Statistically speaking, however, the problem is not on the streets at all, but in the home; the greatest threat to most women is not from strangers but from their own families, neighbours and friends. Last year, of 706 rapes, 680 were carried out by people already known to the victim. As many as 96.32% of rapists in Delhi are family, friends or acquaintances of the victim—a majority that puts the installation of closed-circuit television cameras and improved street-lighting into perspective. In terms of incestuous rape in Delhi, 41% of victims are under the age of 14. Extra police vans and motorcycle patrols will not help these children.

Soumya Suresh of Apne Aap, a Delhi-based NGO that works to end sex trafficking and forced prostitution within the minority communities, says that when we talk about women’s safety in Delhi we tend to ignore the poorest and the most vulnerable.

“In these communities, the prostitution of daughters and wives is a kind of normalized custom, the community doesn’t consider it wrong,” Suresh says. “We have a mentality as a nation that is so feudal, society believes that all these women are from lower castes and so somewhere it’s okay. But, what about these girls? Aren’t they getting raped as well?

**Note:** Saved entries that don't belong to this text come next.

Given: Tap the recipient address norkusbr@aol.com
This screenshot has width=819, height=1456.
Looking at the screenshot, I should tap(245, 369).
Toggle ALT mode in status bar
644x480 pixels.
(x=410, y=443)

They’re abused every way.”

The problem, according to Suresh, is a lack of connected thinking when it comes to notions of women’s safety, and a difference in the standards that are set for freedom and independence in different class and income groups.

“I don’t think there’s been much change in mentality,” says Suresh. “Society has created a space for girls: that they should be at home, where they will be safe. We don’t talk about how women compromise and restrict themselves to be safe. If I’m out at midnight or 1am, I have this feeling that no one is going to empathize with me if I am raped. It’s still, ‘You should know your place or I’ll rape you.’”

Behind closed doors, the problem is worse, according to a yet-to-be-published review by the philanthropy foundation Dasra, which surveyed 110 organizations on gender-based violence in India and found that violence in the home is grossly under-reported. “According to NFHS-3 (National Family and Health Survey), 33% of all women aged 15-49 have experienced physical violence since age 15—the number is almost 40% for women aged 25-39,” said the report.

The problem, it seems, is both inter-generational and persistent. And it spans genders too. “More than half of young women and men agree that wife-beating is justified if a woman disrespects her in-laws and if she neglects the house or children,” the report said. “In fact, in all but five states, women are equally or more likely to agree with wife-beating than men.”

Joshi feels that she has got tougher with age. “In a DTC bus, I can slap anyone who tries anything; when I was in school it was much worse, but even now I feel a little scared.

Her bus arrives and she hurries towards the open door. The bus is nearly full with passengers—four of them are women.